Enfin, de nombreuses études ont utilisé des batteries de tests neuropsychologiques visant plus largement à évaluer les fonctions exécutives chez les patients TOC (pour une revue voir par exemple Greisberg & McKay, 2003; Mataix-Cols et al., 1999; Schmidtke, Schorb, Winkelmann, & Hohagen, 1998). Parmi ces tests, on retrouve fréquemment le

« Wisconsin Card Sorting Test » (WCST), dont la réalisation efficace semble reposer en partie sur des capacités d’inhibition. Dans ce test, 4 cartes stimuli (contenant respectivement un triangle rouge, deux étoiles vertes, 3 croix jaunes et 4 cercles bleus) sont disposées horizontalement face au participant. Celui-ci reçoit ensuite un ensemble de 128 cartes (représentant deux fois les 64 combinaisons des 4 attributs différents des dimensions de couleur, de forme et de nombre) avec pour consigne de les placer une à une en dessous de l’une ou l’autre des cartes stimuli, là où il pense que la carte devrait se trouver. L’examinateur indique alors au sujet si son choix est correct ou non. Le sujet doit essayer d’obtenir un maximum de réponses correctes sans toutefois pouvoir corriger ses erreurs. L’examinateur attend d’abord, et arbitrairement, que le sujet classe les cartes réponses selon la couleur. Après 10 classements consécutifs corrects en fonction de cette dimension (ou catégorie), le critère est brusquement changé (forme), sans que le sujet en soit averti. Cette procédure est reproduite 6 fois (couleur, forme, nombre, couleur, forme, nombre) et le test se termine, soit lorsque le sujet a accompli les 6 catégories de classement, soit lorsque le paquet de 128 cartes est épuisé. La performance à cette tâche est reflétée par différentes mesures y compris le nombre de réponses dites persévératives, lesquelles pourraient être en lien avec des difficultés d’inhibition. A nouveau, certaines recherches observent des performances déficitaires chez les patients TOC au WCST (Gambini, Abbruzzese, & Scarone, 1993; Sanz, Molina, Calcedo, Martin-Loeches, & Rubia, 2001) alors que d’autres n’observent pas de différences significatives entre les patients TOC et les personnes de contrôle (Abbruzzese, Ferri, & Scarone, 1995; Cavedini, Ferri, Scarone, & Bellodi, 1998).

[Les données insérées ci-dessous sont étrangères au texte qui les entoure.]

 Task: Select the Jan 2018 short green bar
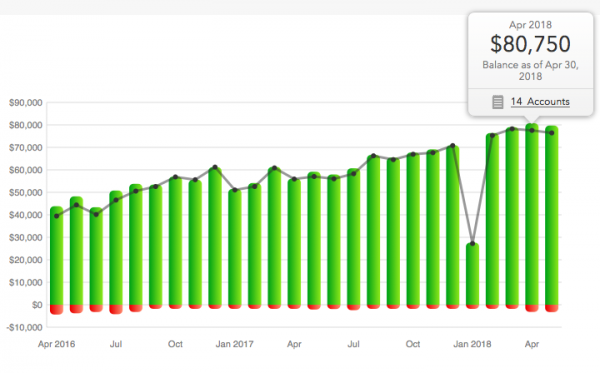point(473,274)
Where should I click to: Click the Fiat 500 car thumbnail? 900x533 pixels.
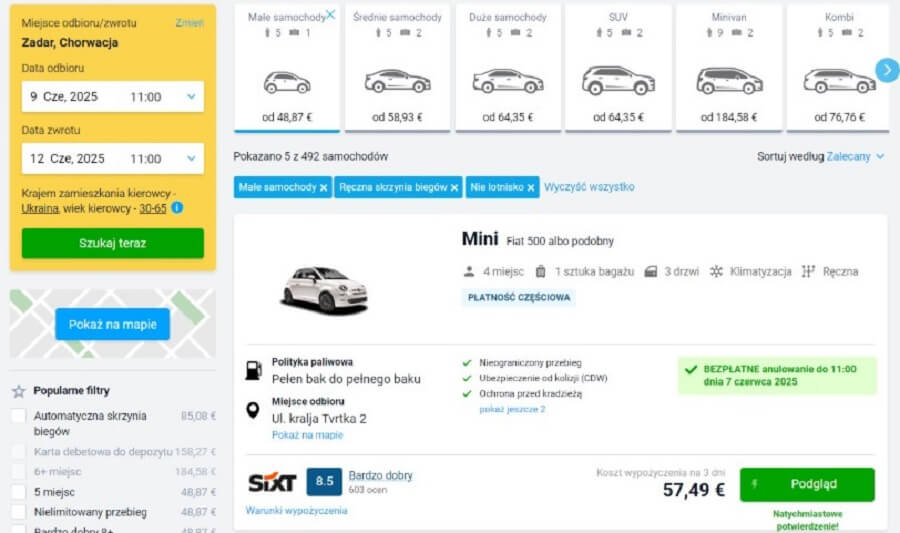point(324,288)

Enfin, dans un travail récent, Bannon, Gonsalvez, Croft et Boyce (2006) ont administré une série de tâches cognitives dont le WCST, une tâche de Go/no Go et une tâche de Stroop à 20 patients diagnostiqués comme TOC, 20 patients TOC en rémission (présentant un score à la Y-BOCS plus bas que 10) et 20 patients souffrant de trouble panique. Les résultats indiquent plus d’erreurs de persévération dans le WCST, plus d’erreurs de commission dans la tâche de Go/no Go et plus d’erreurs dans la tâche d’interférence du Stroop chez les patients diagnostiqués TOC et les patients TOC en rémission par rapport aux patients avec trouble panique. En d’autres termes, des déficits d’inhibition sont observés chez les patients avec un diagnostic de TOC, mais également chez des patients en rémission. Les patients qui étaient diagnostiqués comme souffrant de TOC ont par ailleurs été suivis sur plusieurs mois (en moyenne 1,4 ans). Ainsi, une réévaluation des performances aux mêmes tâches cognitives a été effectuée chez les patients dont les symptômes obsessionnels-compulsifs atteignaient un seuil indiquant une rémission (score plus bas que 10 à la Y-BOCS). Ce suivi montre que les déficits observés lors de la première évaluation persistent dans la deuxième évaluation. En d’autres termes, la diminution des symptômes du TOC ne s’est pas accompagnée d’une amélioration des capacités d’inhibition. Ce résultat suggère que les déficits d’inhibition ne seraient pas une conséquence directe de la présence des symptômes obsessionnels compulsifs mais constitueraient un trait stable.

En conclusion, on constate que les travaux ayant examiné les capacités d’inhibition chez les personnes TOC ont fourni des résultats largement contrastés. Il s’agit maintenant de s’interroger sur la nature de ces divergences.